Aucune entreprise n’est invincible, mais Nvidia a certainement fait valoir ses arguments.
Son PDG milliardaire, Jensen Huang, a commandé la semaine dernière un stade de célébrités et de développeurs à San Jose. Sa valeur a été ajoutée de près de 2 000 milliards de bucks en moins de 15 mois. Et sa nouvelle puce Blackwell pour les apps d’IA a séduit tout le monde, de Mark Zuckerberg à Sam Altman.

En furthermore d'être le fondement informatique du increase de l'IA générative, ce qui a vraiment donné à Nvidia son statut de quasi-invincibilité, c'est le logiciel qu'il a lancé pour la première fois dans les années 2000 et qui a constitué une communauté mondiale de quatre tens of millions de développeurs qui l'utilisent, le maintiennent et ne jurent que par lui.
CUDA, comme on l'appelle, est ce qui fait vraiment fonctionner les puces, ou GPU, de Nvidia pour leurs utilisateurs. La concern de savoir combien de temps cela restera est désormais incertaine : les concurrents sont enfin prêts à s'en prendre à la sauce secrète de Nvidia.
Surmonter un huge fossé
CUDA pourrait sans doute avoir créé le additionally grand fossé de la Silicon Valley.
Le terme, utilisé pour décrire l'avantage concurrentiel détenu par une entreprise, a été créé pour Nvidia par le système plug-and-play de CUDA. Il relie directement les GPU à pratiquement toutes les purposes d'IA qu'un développeur souhaite exécuter, aussi variées ou complexes soient-elles.
Cela n'a pas échappé aux concurrents, ce qui semble être la raison pour laquelle un groupe d'entre eux travaille tranquillement sur une alternative susceptible de détruire les douves de Nvidia.
des géants de la technologie, dont Qualcomm, Google et Intel, se sont regroupés au sein d'un consortium appelé UXL Basis pour « créer une suite de logiciels et d'outils capables d'alimenter plusieurs forms de puces accélératrices d'IA ».
Le logiciel, qui est considéré comme un projet open source construit initialement à l'aide de la technologie Intel, vise à « faire fonctionner le code informatique sur n'importe quelle machine, quels que soient la puce et le matériel qui l'alimentent ».
Ceci est intéressant pour une raison clé.
D'une element, des entreprises comme Google ont investi des ressources dans le développement en interne de leurs propres GPU qui peuvent rivaliser avec ceux de Nvidia. Le géant de la recherche, en particulier, parie massivement sur la pérennité de l’IA. Ainsi, s’il parvient à développer des puces qui alimentent l’IA, il pourra construire une foundation dans un domaine clé du domaine.
Une voie à suivre
Mais sans un logiciel comme CUDA, il pourrait être difficile de convaincre les acheteurs ayant besoin de GPU de se séparer de Nvidia. Après tout, CUDA exerce une forte emprise sur les développeurs en facilitant l’exécution des purposes d’IA sur leur matériel.
Ainsi, en essayant de créer leur variation du logiciel CUDA, les concurrents de Nvidia font le pari énorme que les développeurs seront tentés d'essayer d'autres puces, en particulier à une époque où les contraintes d'approvisionnement ont ravagé Nvidia et d'autres.

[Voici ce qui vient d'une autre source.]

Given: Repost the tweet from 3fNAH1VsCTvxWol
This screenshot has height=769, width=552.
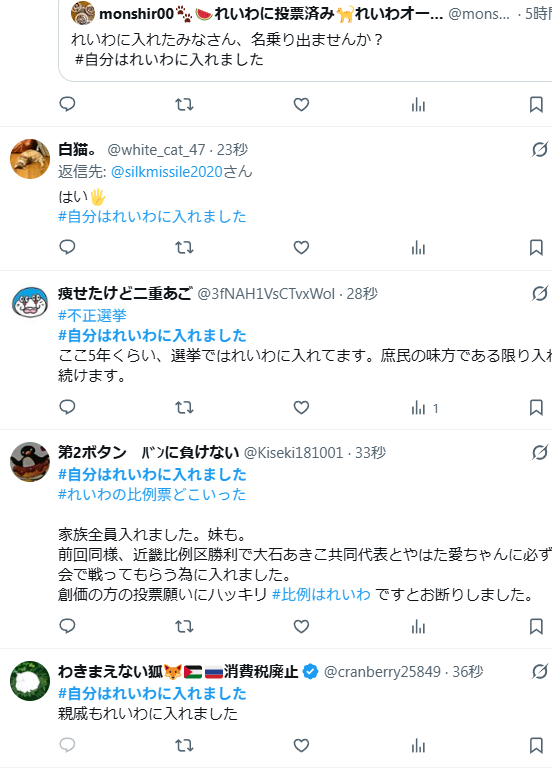Looking at the screenshot, I should point(184,408).
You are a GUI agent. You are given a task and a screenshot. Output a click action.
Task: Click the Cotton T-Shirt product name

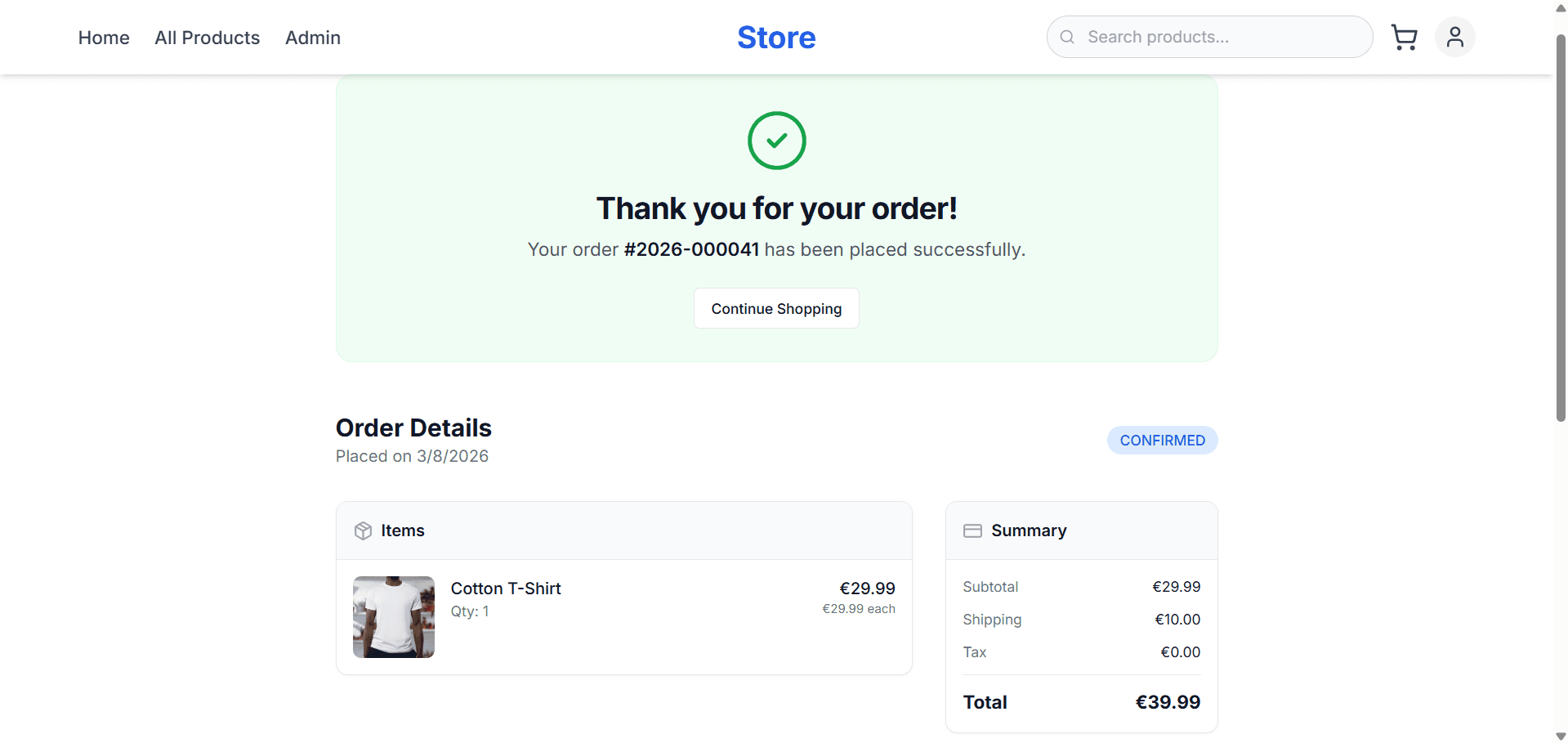click(506, 588)
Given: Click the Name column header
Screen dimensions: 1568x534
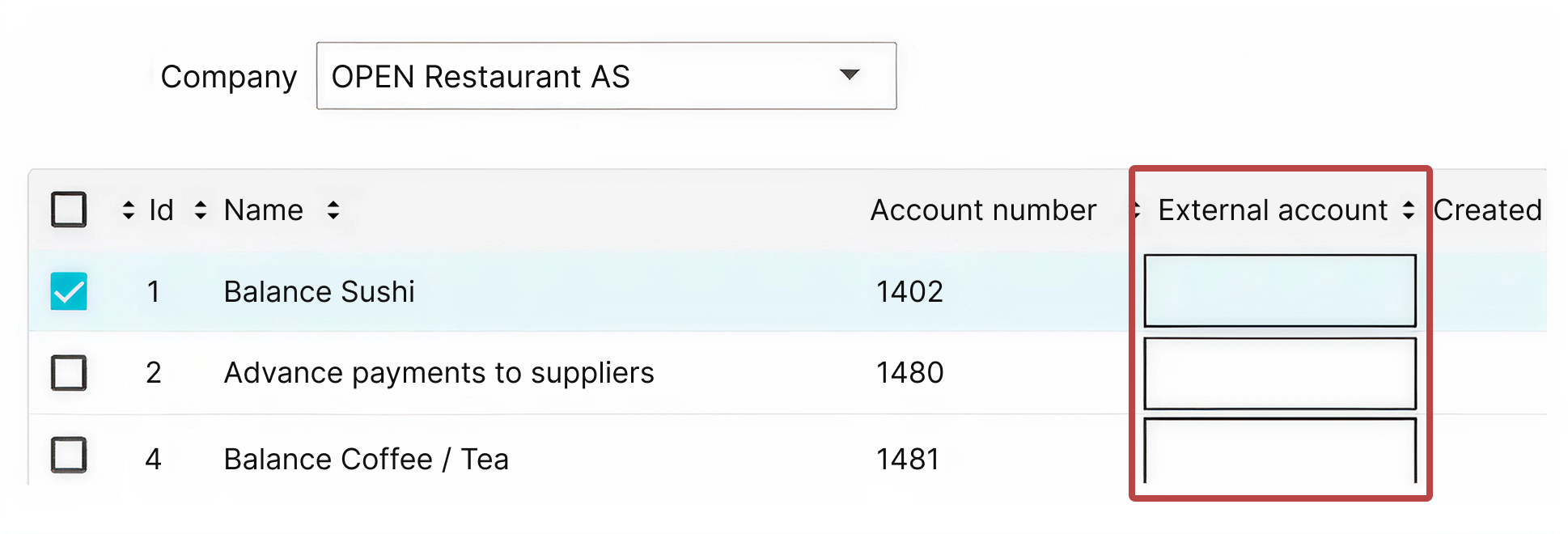Looking at the screenshot, I should (x=263, y=210).
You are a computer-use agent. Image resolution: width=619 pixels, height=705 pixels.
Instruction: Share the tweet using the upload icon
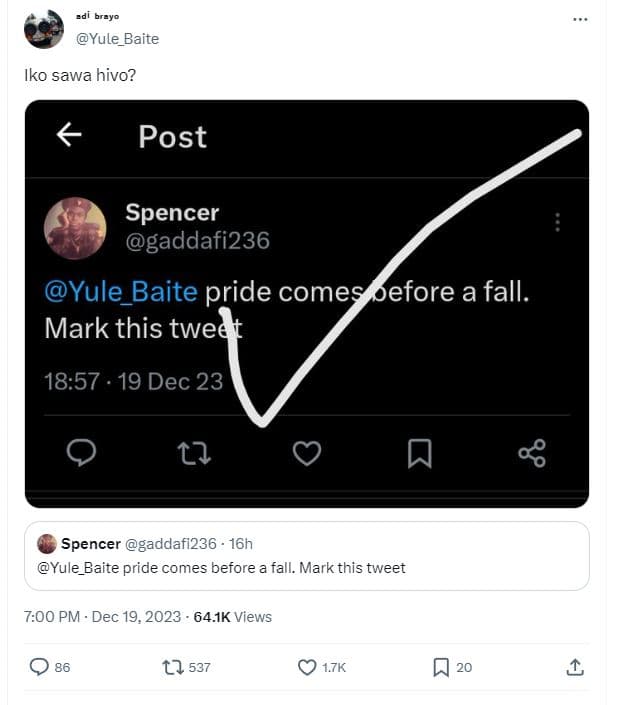pyautogui.click(x=575, y=667)
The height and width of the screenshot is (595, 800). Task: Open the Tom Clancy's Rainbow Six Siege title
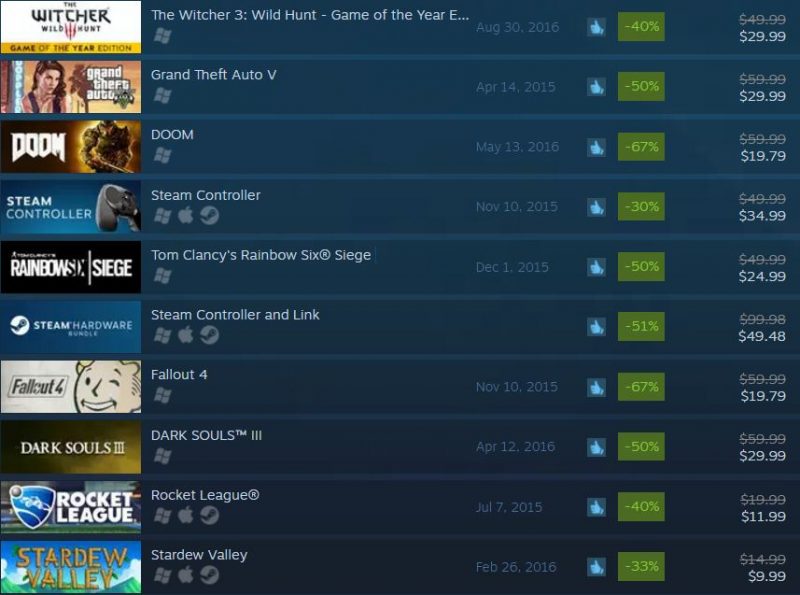point(261,255)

le consortium « montre en fait aux développeurs remark migrer depuis une plate-forme Nvidia ».
La technologie du consortium est encore loin d'être mature et les détails approaches ne devraient pas être définis avant la fin de l'année. Le principal rival de Nvidia, AMD, possède également son propre logiciel appelé ROCm qui cherche à réaliser la même chose.
Le fossé quasi indomptable de Nvidia est sur le point d'être testé.